- Document extract
==========

10-06-2010:
My how time has flown, and life has changed so drastically since I was first going to begin this journal on our retirement life. I should have begun when I thought to on March 29, 2010, over a year after my wife, Lou, and I retired, but my personal road to perdition has been paved with good intentions and procrastination from Day One and I didn’t begin. I was even born late. Regardless, I was going to begin writing about how blessed Lou and I were to have rediscovered the joys of prayer together, our daily devotions that we read together, to be involved in our little church together, that I was elected to the church council, and how music in the church was such a large part of my life—my relatively newly discovered passion because I was able to sing my prayers to God--how Lou was finally cancer-free again after bouts with cancer of the lymph nodes in her neck in early 2005 and with breast cancer in the spring of 2008, and that it had been one year on March 13th since we had both retired from our jobs furnishing office interiors. Life was good and we were more in love than ever!

==========

- Record set

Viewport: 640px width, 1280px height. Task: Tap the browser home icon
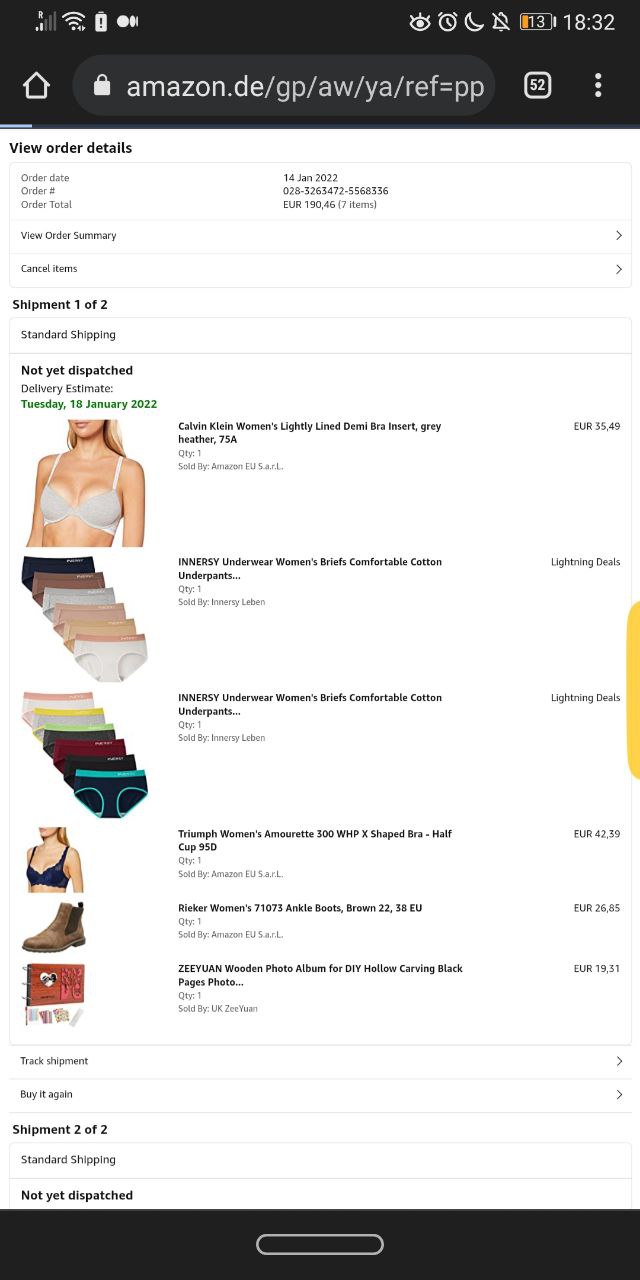click(x=36, y=86)

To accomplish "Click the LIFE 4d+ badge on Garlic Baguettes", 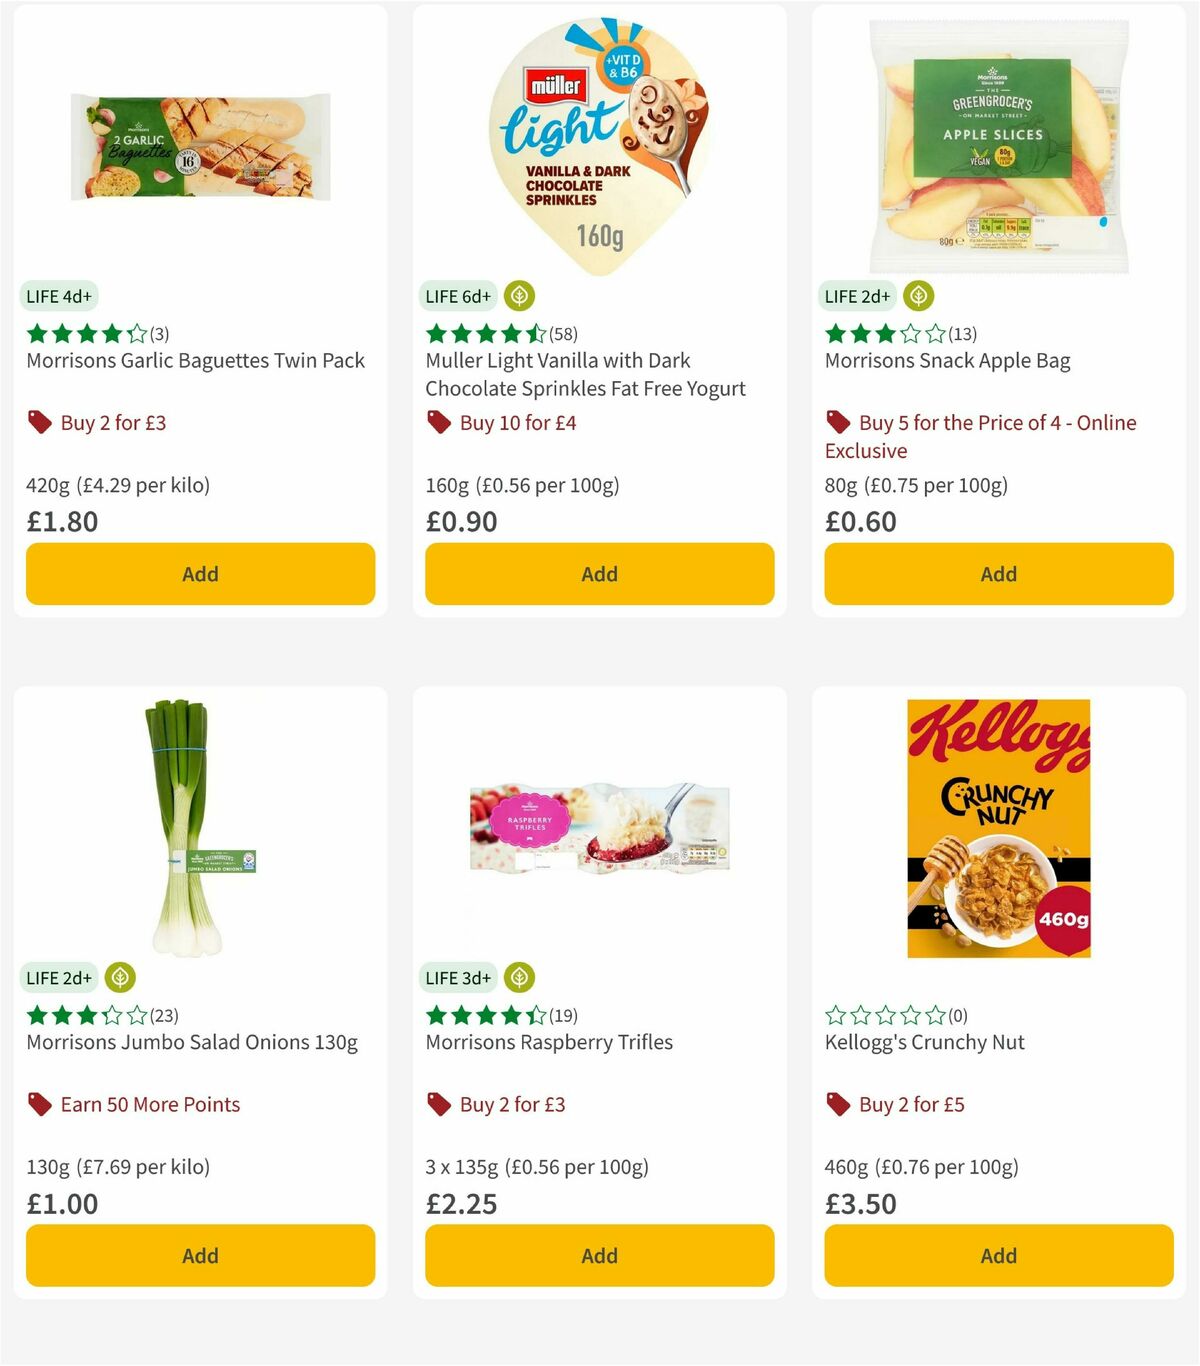I will 59,296.
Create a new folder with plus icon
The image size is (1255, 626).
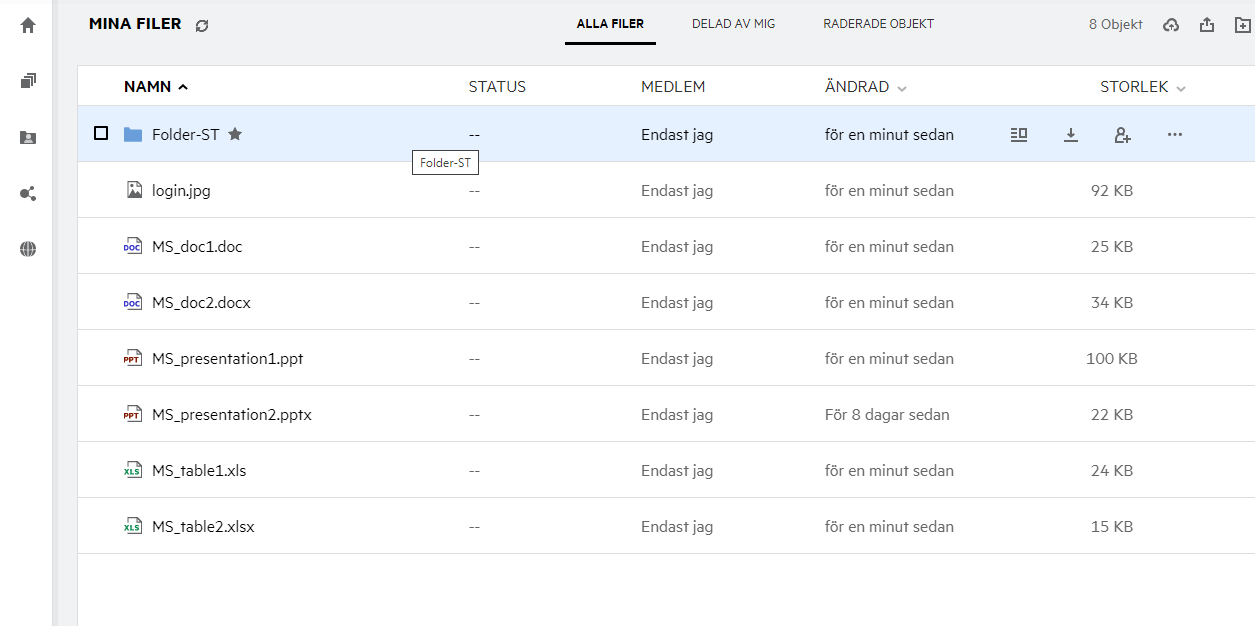tap(1243, 25)
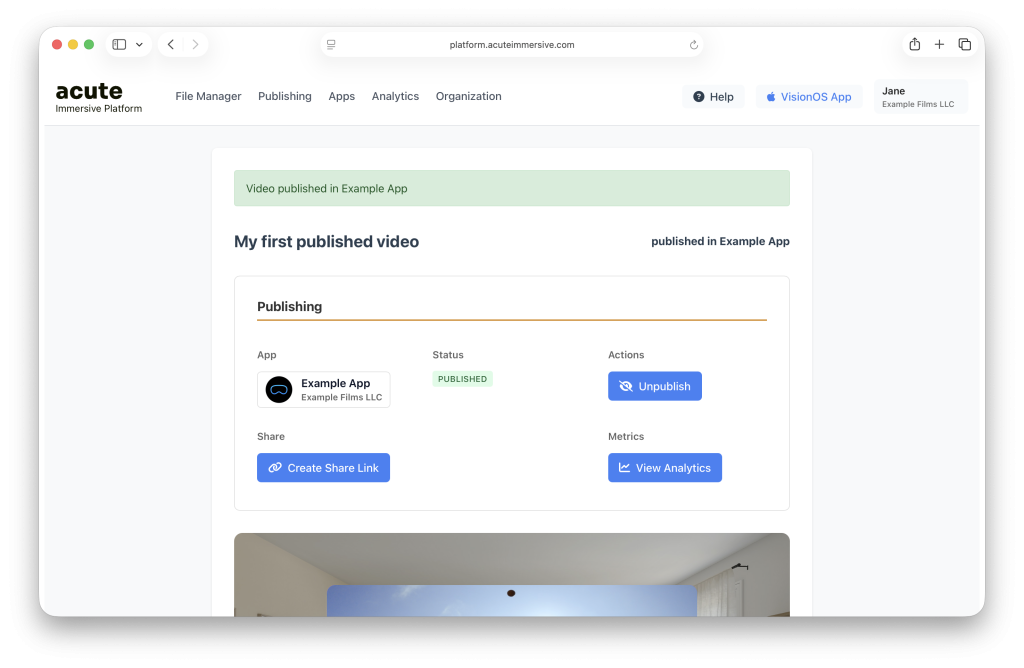Open the File Manager menu

pyautogui.click(x=208, y=97)
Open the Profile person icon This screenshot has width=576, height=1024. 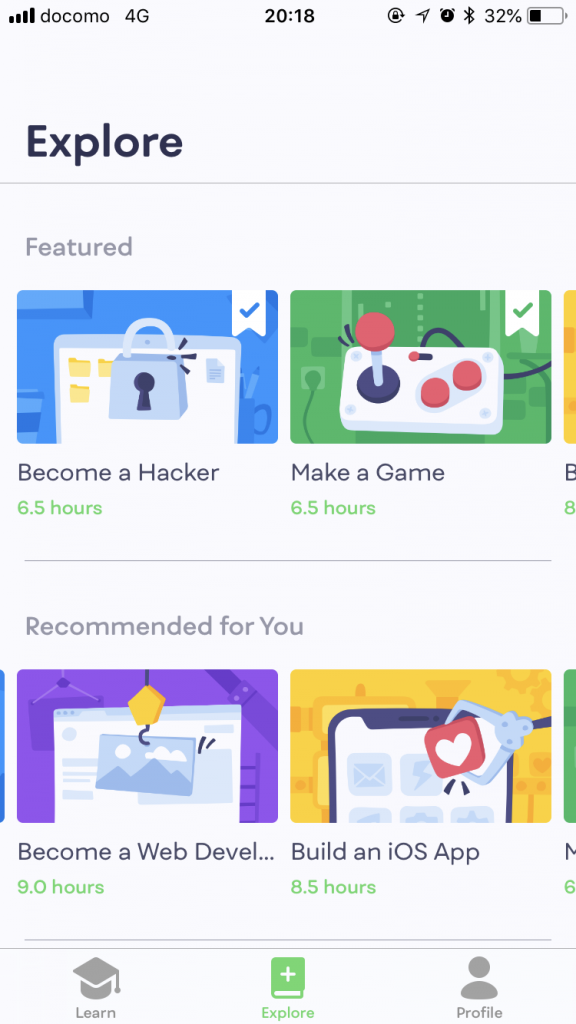pyautogui.click(x=479, y=978)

==========

- Work order A
Summarize the retirement journal entry in two sentences.
- Work order B
Rewrite the paragraph of the retirement journal entry that begins "My how time has flown" more briefly, keeping its main facts.

- Final answer A
The writer meant to begin a journal about retired life on March 29, 2010, but did not because of procrastination. The journal was going to describe how blessed the writer and Lou felt: they had rediscovered prayer and daily devotions together, were involved in their church (where the writer sat on the council and found a passion for music), Lou was cancer-free again after cancers in 2005 and 2008, and they had both been retired from furnishing office interiors for a year on March 13th.

- Final answer B
Time has flown and life has changed drastically since the writer first planned this retirement journal. The writer meant to start it on March 29, 2010, over a year after retiring with wife Lou, but procrastinated. It was to describe their blessings: rediscovered prayer and shared daily devotions, involvement in their little church, the writer's election to the church council, and a newfound passion for church music as a way to sing prayers to God. Lou was cancer-free again after lymph node cancer in her neck in early 2005 and breast cancer in spring 2008. On March 13th, it had been one year since both retired from furnishing office interiors. Life was good, and they were more in love than ever.